# More JSON Tools
[![PyPI Latest Release](https://img.shields.io/pypi/v/mo-json.svg)](https://pypi.org/project/mo-json/)
[![Build Status](https://github.com/klahnakoski/mo-json/actions/workflows/build.yml/badge.svg?branch=master)](https://github.com/klahnakoski/mo-json/actions/workflows/build.yml)
[![Coverage Status](https://coveralls.io/repos/github/klahnakoski/mo-json/badge.svg?branch=dev)](https://coveralls.io/github/klahnakoski/mo-json?branch=dev)
[![Downloads](https://pepy.tech/badge/mo-json)](https://pepy.tech/project/mo-json)
This set of modules provides the following benefits:
* Serialize more datastructures into JSON
* More flexibility in what's accepted as "JSON"
* Iterate over massive JSON easily (`mo_json.stream`)

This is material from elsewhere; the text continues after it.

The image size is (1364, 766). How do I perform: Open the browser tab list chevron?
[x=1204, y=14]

* Provide a bijection between strictly typed JSON, and dynamic typed JSON.
## Recent Changes
* **Version 6.x.x** - Typed encoder no longer encodes to typed multivalues, rather, encodes to array of typed values. For example, instead of
{"a": {"~n~": [1, 2]}}
we get
{"a": {"~a~": [{"~n~": 1},{"~n~": 2}]}}
## Usage
### Encode using `__json__`
Add a `__json__` method to any class you wish to serialize to JSON. It is incumbent on you to ensure valid JSON is emitted:
class MyClass(object):
def __init__(self, a, b):
self.a = a
self.b = b
def __json__(self):
separator = "{"
for k, v in self.__dict__.items():
yield separator
separator = ","
yield value2json(k)+": "+value2json(v)
yield "}"
With the `__json__` function defined, you may use the `value2json` function:
from mo_json import value2json
result = value2json(MyClass(a="name", b=42))

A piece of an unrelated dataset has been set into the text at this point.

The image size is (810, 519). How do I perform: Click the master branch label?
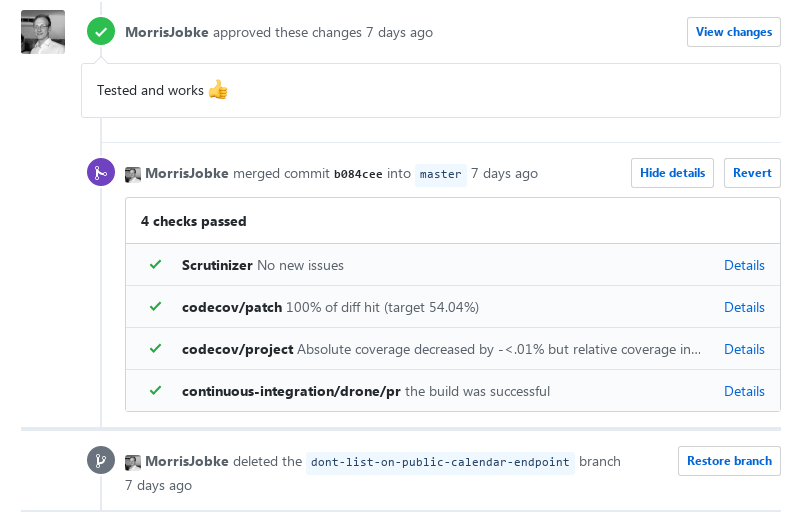[441, 175]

### Encode using `__data__`
Add a `__data__` method that will convert your class into some JSON-serializable data structures. You may find this easier to implement than emitting pure JSON. **If both `__data__` and `__json__` exist, then `__json__` is used.**
from mo_json import value2json
class MyClass(object):
def __init__(self, a, b):
self.a = a
self.b = b
def __data__(self):
return self.__dict__
result = value2json(MyClass(a="name", b=42))
### Decoding
The `json2value` function provides a couple of options
* `flexible` - will be very forgiving of JSON accepted (see [hjson](https://pypi.org/project/hjson/))
* `leaves` - will interpret keys with dots ("`.`") as dot-delimited paths
```
from mo_json import json2value
result = json2value(
"http.headers.referer: http://example.com",
flexible=True,
leaves=True
)
assert result=={'http': {'headers': {'referer': 'http://example.com'}}}
```
Notice the lack of quotes in the JSON (hjson) and the deep structure created by the dot-delimited path name
## Running tests
pip install -r tests/requirements.txt
set PYTHONPATH=.
python.exe -m unittest discover tests
## Module Details
### Method `mo_json.scrub()`
Remove, or convert, a number of objects from a structure that are not JSON-izable. It is faster to `scrub` and use the default (aka c-based) python encoder than it is to use `default` serializer that forces the use of an interpreted python encoder.
----------------------
### Module `mo_json.stream`
A module that supports queries over very large JSON
strings. The overall objective is to make a large JSON document appear like
a hierarchical database, where arrays of any depth, can be queried like
tables.
#### Limitations
This is not a generic streaming JSON parser. It is only intended to breakdown the top-level array, or object for less memory usage.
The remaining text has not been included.